Now IOR is a long sequence of hexademical digits, and one needs a tool to decode it. ior-decode-2 in orbit2 package can do so. If you decode IOR from xprop, you can notice a problem. AT-SPI (actually CORBA implementation it is using, namely ORBit2) uses Unix domain socket by default, but IIOP.NET can't use it. One solution is in the ORBit2 FAQ I linked above. Create .orbitrc with this line.

ORBIIOPIPv4=1


This post is already quite long, so let's quickly skim the rest. corba.py implements the necessary initializations from IIOP.NET documentation. typed.py is a workaround for IronPython's limitation (namely the lack of cast operator), first suggested by Dino Viehland. And this is the meat of cliatspi.py.

orb = corba.init()
ior = xprop.get('AT_SPI_IOR')
obj = orb.string_to_object(ior)
registry = typed.typedproxy(obj, Accessibility.Registry)

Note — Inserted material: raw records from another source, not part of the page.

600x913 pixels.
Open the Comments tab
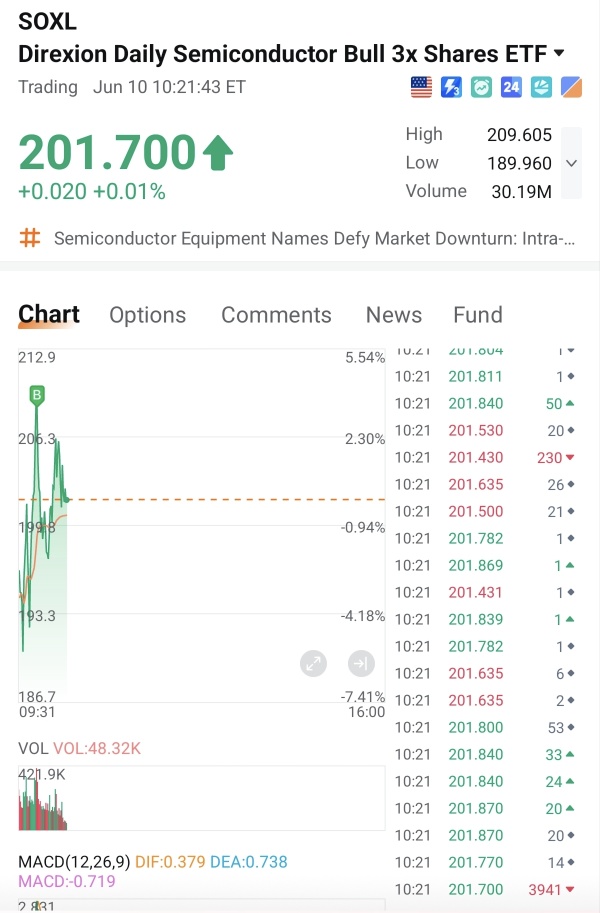(276, 315)
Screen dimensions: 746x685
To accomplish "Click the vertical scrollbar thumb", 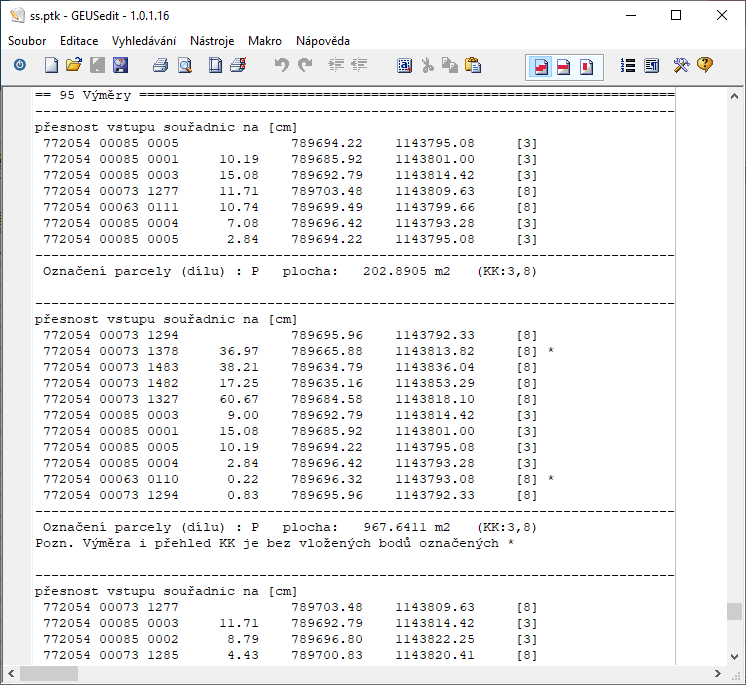I will click(735, 611).
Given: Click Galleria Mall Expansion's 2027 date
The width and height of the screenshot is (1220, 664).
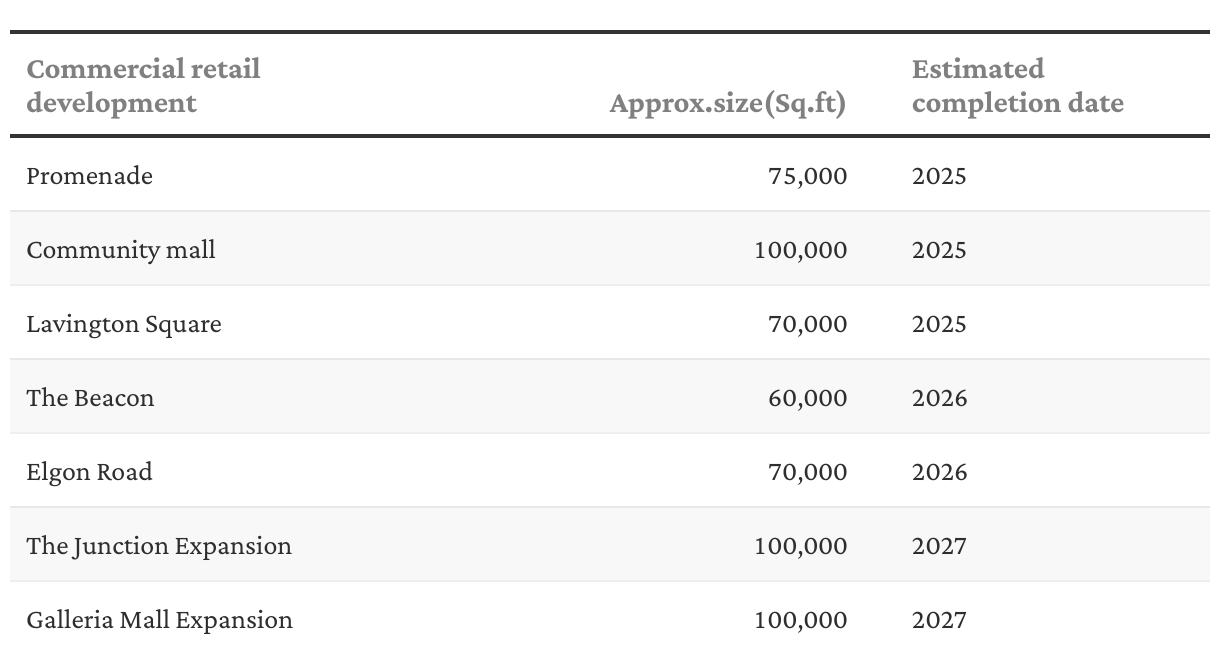Looking at the screenshot, I should pos(939,620).
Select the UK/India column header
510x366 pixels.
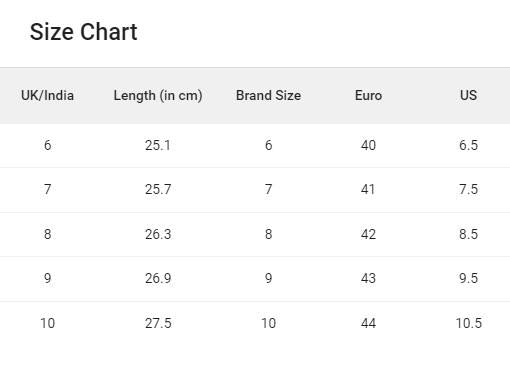click(x=47, y=95)
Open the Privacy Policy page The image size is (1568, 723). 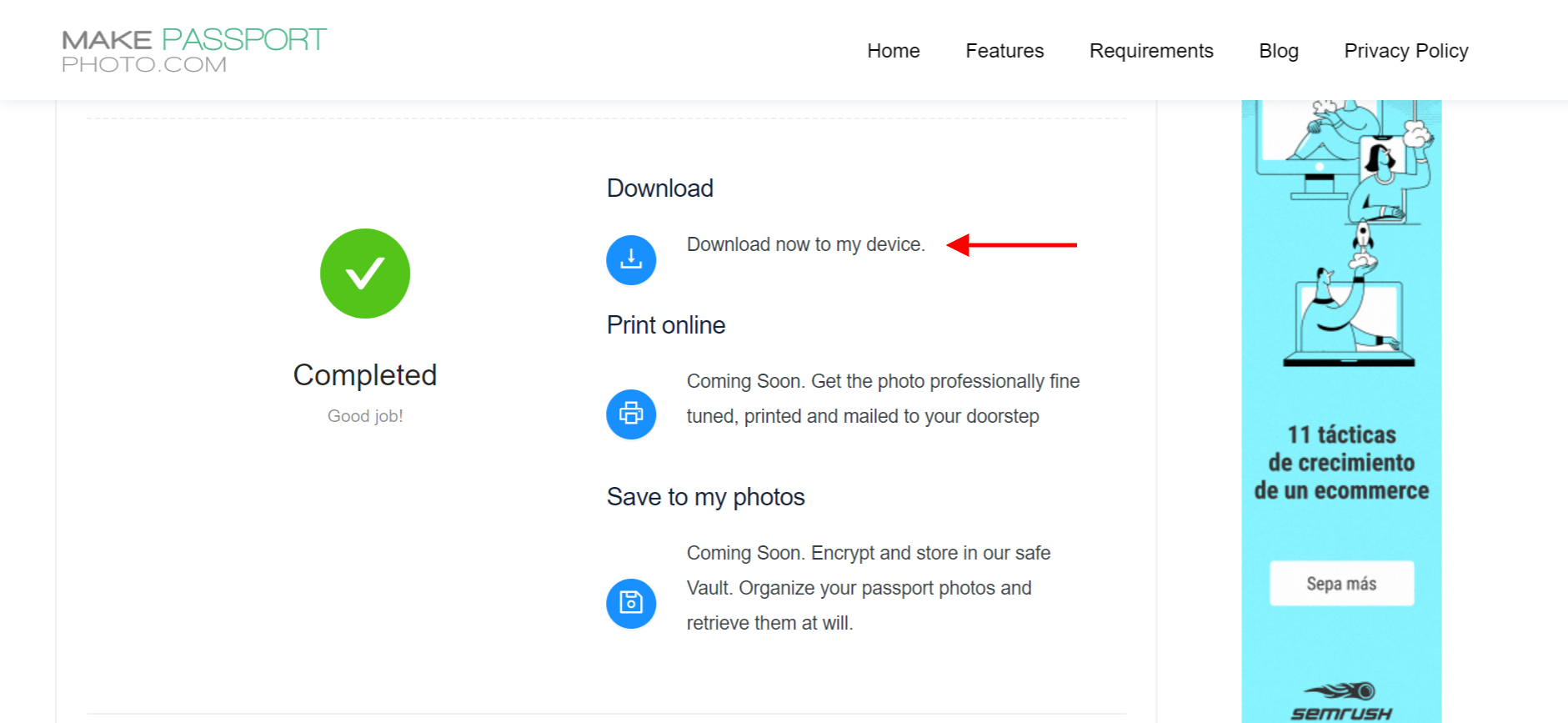pos(1405,51)
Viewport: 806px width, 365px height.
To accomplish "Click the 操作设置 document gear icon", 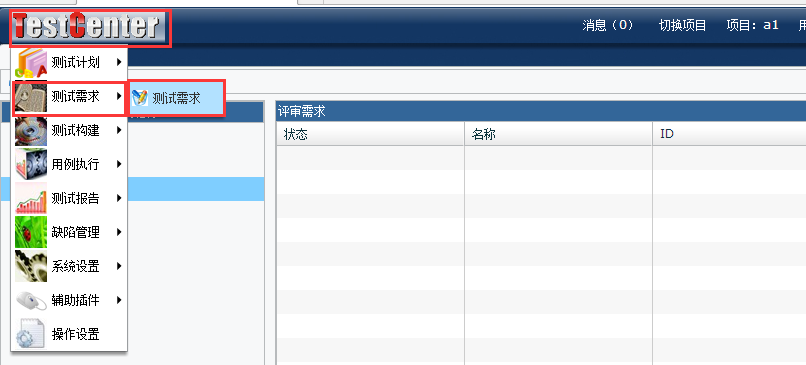I will point(31,334).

tree.py is an example AT-SPI client I wrote, printing a tree of accessible objects in the current desktop. It imports cliatspi on IronPython, but imports an existing AT-SPI binding on CPython. (I used one in Debian python-at-spi package.) As IDL is language-neutral, this script actually runs identically on both CPython and IronPython. Extending tree.py to be a useful tool like UISpy on Windows is left as an exercise to the readers.